Closed KrishnenduGhosh closed 8 years ago
Hi @KrishnenduGhosh
Rish (the second author) worked on the BM baseline method for this project. I remember that he spent quite a bit of time tuning the BM baseline and preprocessing.
Could you email Rish (hrishjoshi2@gmail.com and hjoshi@mit.edu) for more information about the Lucene set-up? Sorry about the inconvenience.
@KrishnenduGhosh I could also help to email him as well. Just let me know your email address.

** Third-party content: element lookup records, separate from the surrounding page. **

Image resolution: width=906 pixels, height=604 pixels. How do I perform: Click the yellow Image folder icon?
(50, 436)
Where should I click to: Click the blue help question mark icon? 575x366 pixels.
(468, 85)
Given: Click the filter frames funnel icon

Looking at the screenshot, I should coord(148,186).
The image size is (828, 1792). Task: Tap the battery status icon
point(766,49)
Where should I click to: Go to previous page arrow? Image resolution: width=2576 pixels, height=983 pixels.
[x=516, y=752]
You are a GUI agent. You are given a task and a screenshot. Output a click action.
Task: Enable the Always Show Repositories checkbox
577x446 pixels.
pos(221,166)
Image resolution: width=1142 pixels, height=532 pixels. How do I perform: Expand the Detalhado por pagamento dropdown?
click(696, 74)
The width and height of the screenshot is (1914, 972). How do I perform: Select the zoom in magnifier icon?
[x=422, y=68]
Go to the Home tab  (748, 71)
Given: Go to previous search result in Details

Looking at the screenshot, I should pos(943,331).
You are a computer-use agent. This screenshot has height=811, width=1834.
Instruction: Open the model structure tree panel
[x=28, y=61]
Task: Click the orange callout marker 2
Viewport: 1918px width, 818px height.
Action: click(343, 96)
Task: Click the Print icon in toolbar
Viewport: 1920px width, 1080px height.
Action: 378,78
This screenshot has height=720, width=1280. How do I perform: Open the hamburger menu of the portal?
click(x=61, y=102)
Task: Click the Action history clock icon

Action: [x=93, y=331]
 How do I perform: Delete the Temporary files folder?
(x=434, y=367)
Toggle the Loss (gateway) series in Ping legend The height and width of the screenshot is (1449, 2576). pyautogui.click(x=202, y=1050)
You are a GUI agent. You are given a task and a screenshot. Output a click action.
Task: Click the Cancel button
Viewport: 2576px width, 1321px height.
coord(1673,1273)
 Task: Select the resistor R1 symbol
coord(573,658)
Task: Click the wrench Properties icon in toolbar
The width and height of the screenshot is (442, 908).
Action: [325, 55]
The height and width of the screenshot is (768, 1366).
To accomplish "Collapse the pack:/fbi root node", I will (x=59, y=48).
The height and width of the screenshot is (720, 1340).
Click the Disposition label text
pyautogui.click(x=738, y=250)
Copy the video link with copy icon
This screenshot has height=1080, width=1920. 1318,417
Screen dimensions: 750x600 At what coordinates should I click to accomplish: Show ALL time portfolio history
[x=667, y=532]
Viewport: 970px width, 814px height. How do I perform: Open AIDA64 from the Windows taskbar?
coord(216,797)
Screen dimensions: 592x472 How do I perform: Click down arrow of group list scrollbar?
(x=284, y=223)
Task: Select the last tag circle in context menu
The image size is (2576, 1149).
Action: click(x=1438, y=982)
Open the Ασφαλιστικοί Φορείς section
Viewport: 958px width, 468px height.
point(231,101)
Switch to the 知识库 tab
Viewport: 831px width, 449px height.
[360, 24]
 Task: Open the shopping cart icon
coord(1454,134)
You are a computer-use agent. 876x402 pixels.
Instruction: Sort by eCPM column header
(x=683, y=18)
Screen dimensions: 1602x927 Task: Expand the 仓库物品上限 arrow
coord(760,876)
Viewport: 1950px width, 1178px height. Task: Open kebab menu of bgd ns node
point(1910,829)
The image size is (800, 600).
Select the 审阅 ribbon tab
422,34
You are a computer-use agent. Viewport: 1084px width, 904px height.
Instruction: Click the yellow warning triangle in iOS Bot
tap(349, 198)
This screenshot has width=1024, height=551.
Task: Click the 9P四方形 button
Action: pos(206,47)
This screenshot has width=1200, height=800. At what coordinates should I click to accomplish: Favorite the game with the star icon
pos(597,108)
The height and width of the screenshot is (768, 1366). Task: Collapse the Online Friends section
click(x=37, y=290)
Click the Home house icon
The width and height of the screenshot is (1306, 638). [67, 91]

@taolei87 My email address is: kghosh.cs@gmail.com / kghosh.cs@iitkgp.ac.in
Hi Tao Lei,
Recently I was trying to develop a Lucene based BM25 baseline method using the Askubunbtu dataset you provided. While writing the indexwriter I used title+body from all the 167765 questions and while testing I searched for title+body for all the 189 queries (11 queries have no similar questions). The indexsearcher similarity I set as BM25similarity in Apache Lucene 6.1.0. I have used all Lucene settings as default apart from the analyzer (EnglishAnalyzer).
But the problem is: I am getting a MAP value of around 0.11 which is not at all comparable to the performance you mentioned for BM25. Hence, I feel that somewhere I am missing some steps. Can you please help me in that issue?